Gol en propia puerta

(CADENA SER)

Ya nos molesta apelar una vez más al símil futbolístico, seguramente sea un signo de pobreza intelectual, pero es lo que nos viene a la cabeza como ejemplo más útil para entender de qué estamos hablando.
¿Qué ocurriría en España si Messi o Ronaldo decidieran abandonar la Liga? Marcharse a jugar, por ejemplo, a Alemania. O a Italia. O a Inglaterra, donde fuera. No quiero ni imaginarme el terremoto, los minutos de radio y televisión, los metros cuadrados de prensa que invertiríamos para hablar del asunto. Bueno, pues que sepan que uno de los Messis, o Cristianos (para que nadie se enfade) de la ciencia, el español Juan Carlos Izpisúa, se va a otra Liga. No sabemos a cuál, pero sí que abandona la dirección del Centro de Medicina Regenerativa de Barcelona y lo hace por falta de apoyo financiero, aunque parece que también político.

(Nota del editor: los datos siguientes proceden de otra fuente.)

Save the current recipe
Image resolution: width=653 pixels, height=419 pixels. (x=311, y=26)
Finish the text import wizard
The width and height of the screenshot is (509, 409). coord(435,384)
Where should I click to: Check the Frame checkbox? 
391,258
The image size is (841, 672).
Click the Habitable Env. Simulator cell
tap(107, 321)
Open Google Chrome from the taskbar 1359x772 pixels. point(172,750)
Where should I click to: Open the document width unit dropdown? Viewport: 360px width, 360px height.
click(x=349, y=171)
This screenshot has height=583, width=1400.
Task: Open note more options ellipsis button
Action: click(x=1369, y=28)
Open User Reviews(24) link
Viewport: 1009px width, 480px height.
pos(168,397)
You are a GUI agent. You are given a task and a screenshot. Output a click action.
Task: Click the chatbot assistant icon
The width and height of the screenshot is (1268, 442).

A partir de aquí cierren ya el paréntesis de cualquier comparación con el fútbol porque esto es mucho más serio. Izpisúa lleva años despuntando en un terreno fundamental para la lucha contra enfermedades como el cáncer, el alzheimer, el párkinson o las dolencias cardiovasculares. Incluso el año pasado se coló entre la lista de los 10 descubrimientos científicos más importantes por la obtención de miniriñones a partir de células de la piel.
En fin, que ahora mismo la comunidad científica en España está desolada, hoy en el diario 'El Pais' un colega de Izpisúa publica un artículo titulado 'Una pérdida irreemplazable'.
Así que cambiaremos el símil futbolístico por el arquitectónico: cuando a un edificio se le quitan piezas básicas de su estructura, que no se pueden reemplazar, pues igual se viene abajo. A ver si al edificio de la ciencia en España le empiezan a entrar temblores.